_WHAT THE TASK REQUIRES_:
Retype the section of the text about the silica/SP coupling agent, starting at the words "Focus on sustainability" and stopping after the words "be significantly low.".

_READING TEXT_:
- - - -

In search of confirmation
The silica/SP mixture was obtained simply by mixing and heating the physical elements and was analysed by various methods such as solvent extraction and X-ray photoelectron spectroscopy. The mixture was then used in compounds based on poly(styrene-co-butadiene) (S-SBR, synthetic rubber) and poly(1,4-cis-isoprene) from Hevea Brasiliensis, which is the NR natural rubber; only the SP silica compound was used as filler. Compounds using TESPT as a silica coupling agent and others without a coupling agent were also prepared for comparison. An important result was that the tan delta value (loss factor, used as an index of the hysteresis of a compound and thus of the internal friction that determines rolling resistance) was similar in the compound with SP and in that with TESPT. The structure of the cross-links was also similar, while the dynamic modulus of elasticity in the compound with SP appeared slightly higher. The compound with the silica/SP compound showed higher deformations given the same stress compared to the compound with TESPT together with a higher elongation at break. Other experimental results show that SP is able to establish covalent bonds with both silica and the unsaturated elastomer, making it a viable candidate to replace TESPT in high-silica compounds.
Focus on sustainability
Furthermore, the synthesis is a relatively simple reaction and can take place directly in silica: the preparation of the silica-bonding agent mix could therefore take place at the same site where the elastomer composite is prepared. This operation is also scalable to the level of mass production, with a significant reduction in the carbon footprint of tyre production technology because other intermediate steps and transport of materials would be unnecessary. The elimination of ethanol as a by-product is also good for the environment, as it is generally burnt and responsible for releasing greenhouse gases. The findings of the study thus highlight the effectiveness of SP as a coupling agent for silica, and the authors believe that their work could pave the way for the industrial use of these compounds, whose environmental impact appears to be significantly low.

- - - -

_DATASET CONTENT_:
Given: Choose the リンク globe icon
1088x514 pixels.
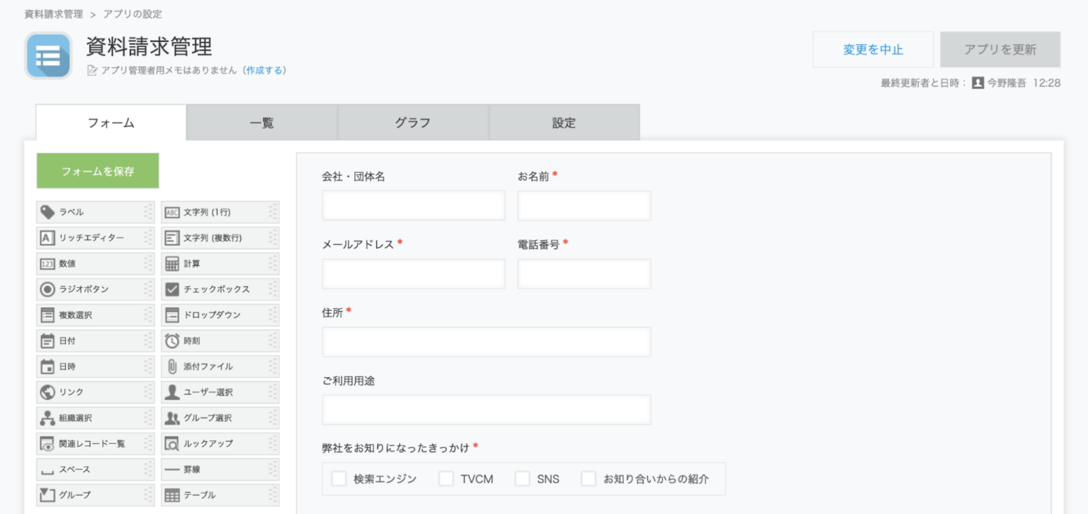Looking at the screenshot, I should click(47, 392).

- - - -

_ANSWER BOX_:
Focus on sustainability
Furthermore, the synthesis is a relatively simple reaction and can take place directly in silica: the preparation of the silica-bonding agent mix could therefore take place at the same site where the elastomer composite is prepared. This operation is also scalable to the level of mass production, with a significant reduction in the carbon footprint of tyre production technology because other intermediate steps and transport of materials would be unnecessary. The elimination of ethanol as a by-product is also good for the environment, as it is generally burnt and responsible for releasing greenhouse gases. The findings of the study thus highlight the effectiveness of SP as a coupling agent for silica, and the authors believe that their work could pave the way for the industrial use of these compounds, whose environmental impact appears to be significantly low.